• Tasks to complete:
(a) Translate the sentence "Ram’s strategy may have worked to a certain point." from the Choppies excerpt into French.
(b) From the records below, quote the lines from the one containing "1625x887 pixels. Task: Click" through the one containing "[x=1242, y=306]", inclusive, omitting the pictures.

• Source excerpt:
In 1986, Ram – as he is better known – started with one outlet that he styled Wayside Supermarket (Proprietary) Limited in Lobatse, then owned by the Chopdat family, with a second store opening in 1993. Under Ram’s captaincy, on 26 January 2012, Choppies issued its first Initial Public Offering (IPO), which was one of the largest on the Botswana Stock Exchange (BSE), raising P350 million in both the IPO and the private placement with the shares being oversubscribed by up to 400 percent.

Following Ram’s strategy, Choppies’ growth was so unstoppable that it soon controlled over 50 percent of the retail market in Botswana. It expanded rapidly across borders into South Africa, Zimbabwe, Zambia, Tanzania and Kenya, employing more than 15 000 people.

When the company listed shares on the BSE in 2012, its revenue stood at P1.9 billion, according to available company records. The revenue grew to a staggering P13 billion as at the 2017 fiscal period. It meant Choppies had grown more than six times in five years. Choppies has a total of around 235 stores across Africa, the largest in South Africa where the stores numbered 88. In Botswana, Choppies had 85, in Namibia one, 15 in Zambia, 32 in Zimbabwe, two in Tanzania, 11 in Kenya and one in Mozambique.

Ram’s strategy may have worked to a certain point. However, Choppies has grown so big that it needed serious technical expertise at board level to help Ram with strategic direction. However, since most, were appointed more (some will say exclusively) for their political weight than technical expertise, their contribution at the board was of little value. Ram has previously told The Botswana Gazette that his board of directors is clueless when it comes to running Choppies, and that none of the members, especially the Chairman, has ever run a business. Without either experience or technical expertise in retailing, Ram claims he is now left as the only brains behind Choppies.

Interestingly, the same board that Ram so sought when it suited him has now suspended Ram who now faces a complete sacking. Only Farouk Ismail is on his side. Ram has been trying without success to convene an emergency shareholders meeting at which he wanted the shareholders to vote against the board’s decision to suspend him. He also wanted to dissolve the board and appoint people with technical expertise. But the board, save for Farouk will not let that happen.

• Materials provided:

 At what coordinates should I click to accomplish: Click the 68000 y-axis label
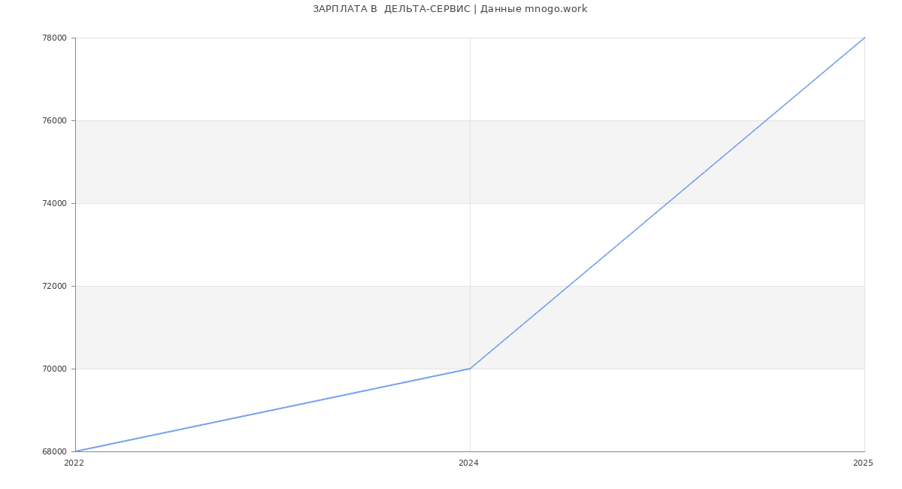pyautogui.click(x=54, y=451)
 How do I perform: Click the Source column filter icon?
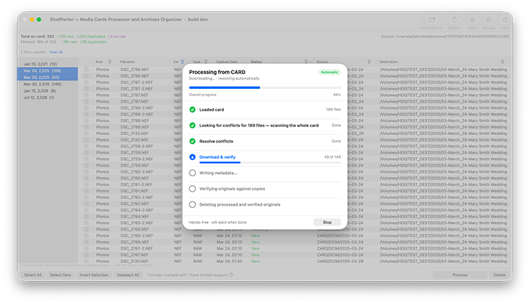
...
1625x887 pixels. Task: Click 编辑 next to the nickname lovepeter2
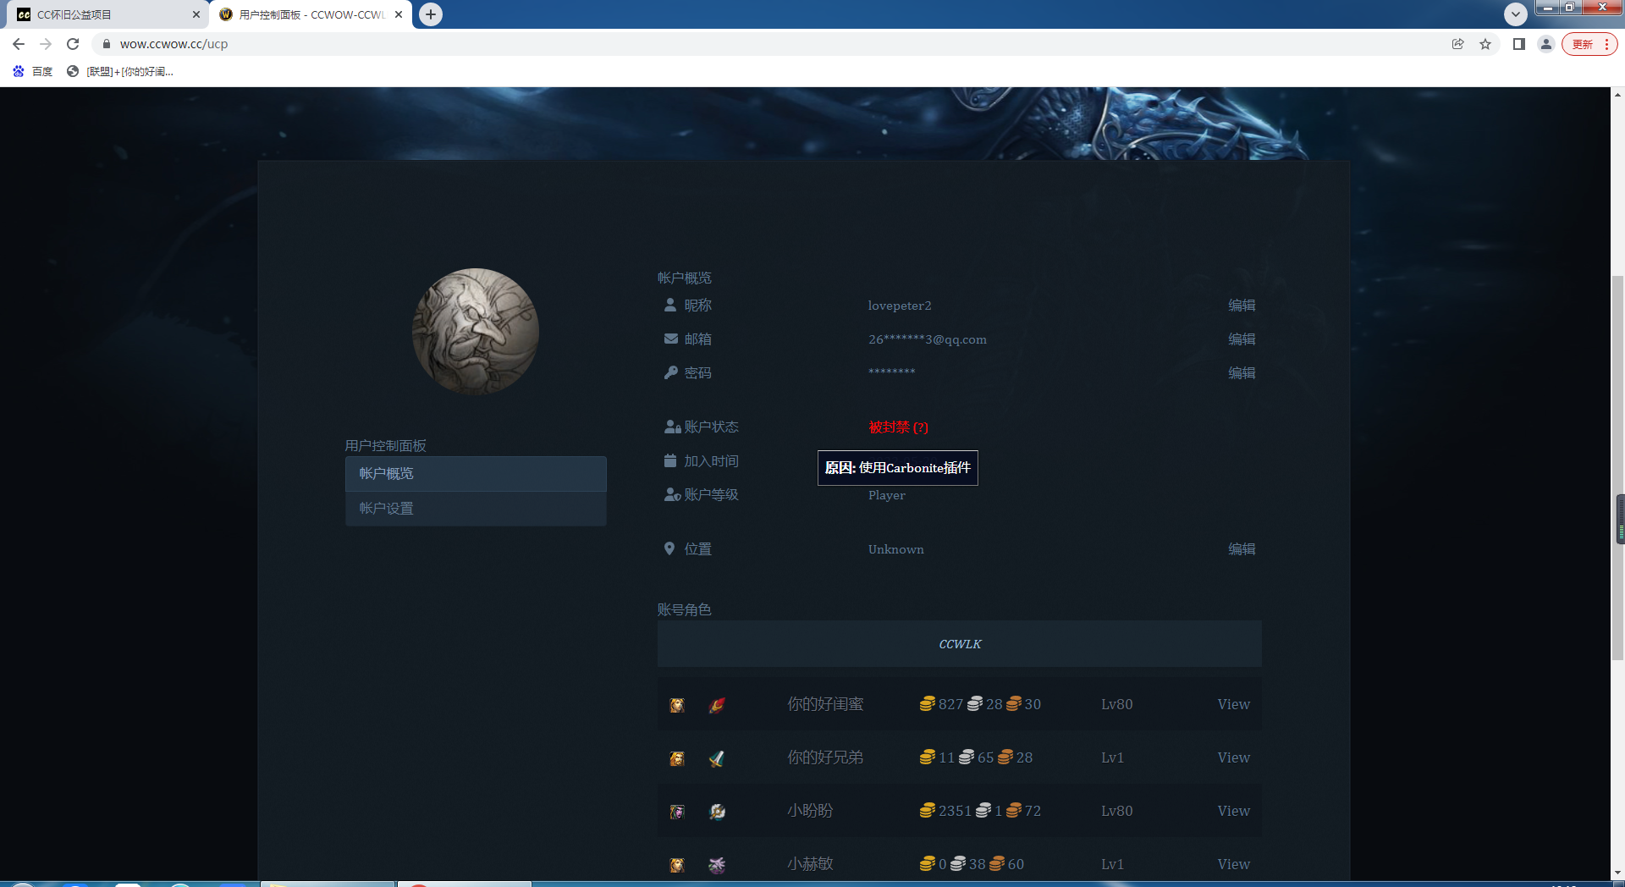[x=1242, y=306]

• Solutions to the problems:
(a) La stratégie de Ram a peut-être fonctionné jusqu'à un certain point.

(b)
1625x887 pixels. Task: Click 编辑 next to the nickname lovepeter2
[x=1242, y=306]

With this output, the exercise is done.